Wednesday, January 22, 2020
Centennial Engineering Center 1041
2:00-3:00 PM

Abstract:

This talk considers the study of large-scale social, informational, and biological network data, topologically represented as graphs. Such graphs are common, complex, and can be very large, which makes them important to study yet computationally difficult to work with. Developing scalable parallelization methods for graph analytical algorithms is an interesting research area with many significant challenges. I will present results from my ongoing collaborations with Sandia National Labs that involve the development of such techniques for effective multicore, manycore, and distributed parallelization on modern high performance computing architectures. This work includes the tera-scale graph partitioning software PuLP/XtraPuLP, low overhead layout and distribution methods that have enabled the complex study of the largest publicly available web crawl to date via my HPCGraph framework, and A-BTER, a new graph generator designed to facilitate benchmarking studies for the community detection problem at a new massive scale.

Bio:

Dr. George Slota is an Assistant Professor in the Computer Science Department at Rensselaer Polytechnic Institute.

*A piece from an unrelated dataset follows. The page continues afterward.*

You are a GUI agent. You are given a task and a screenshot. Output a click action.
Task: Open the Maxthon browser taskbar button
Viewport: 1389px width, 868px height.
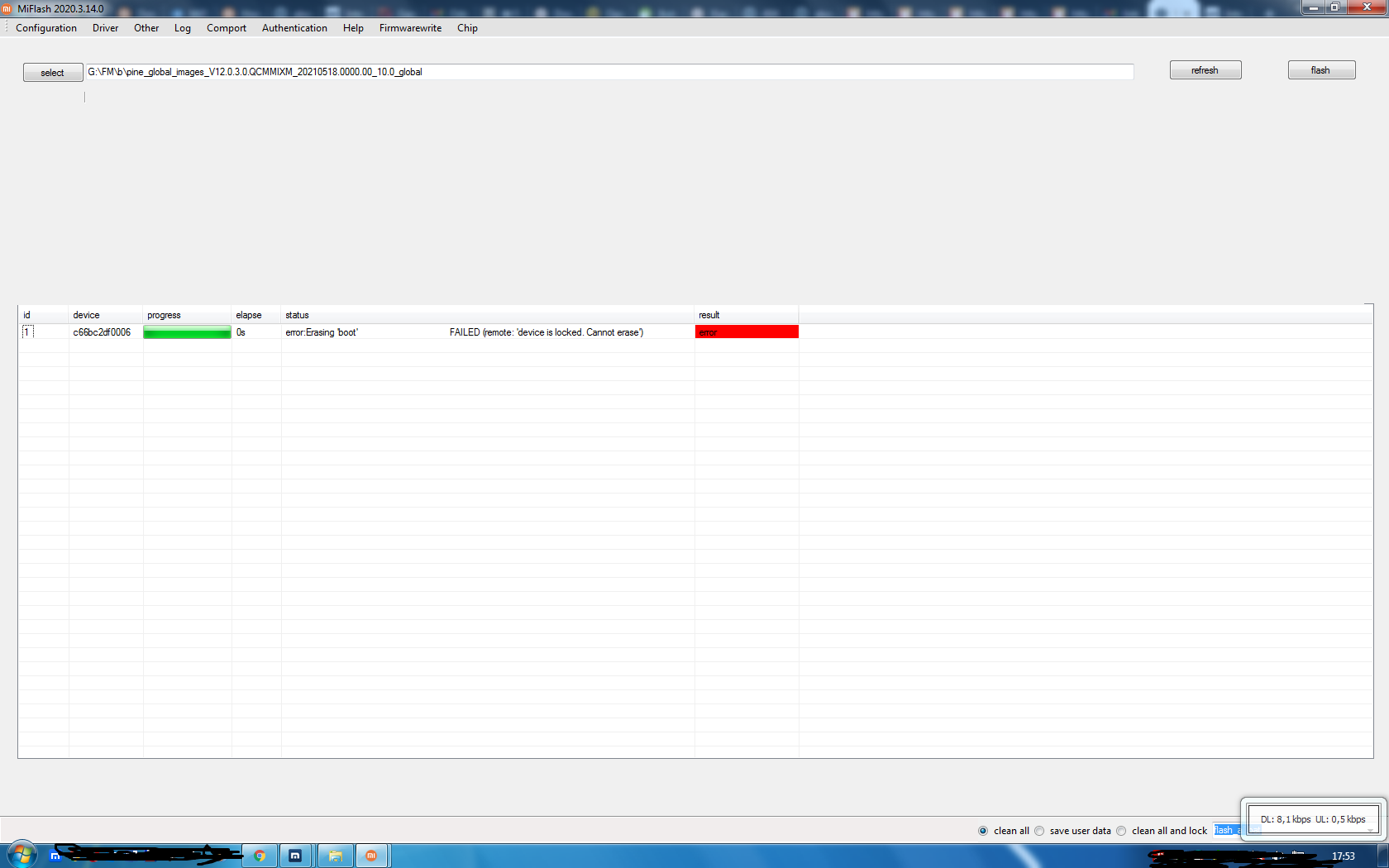(295, 856)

He previously worked at Sandia National Labs in the Scalable Algorithms Department from 2013-2016. He graduated with his Ph.D. in Computer Science and Engineering from Penn State in 2016 after working in the Scalable Computing Lab with his advisor, Kamesh Madduri. He was partially supported by a Blue Waters Fellowship during my graduate studies. His research interests are in the areas of graph and network mining, big data analytics, combinatorial algorithms, and their relation to parallel, scientific, and high performance computing.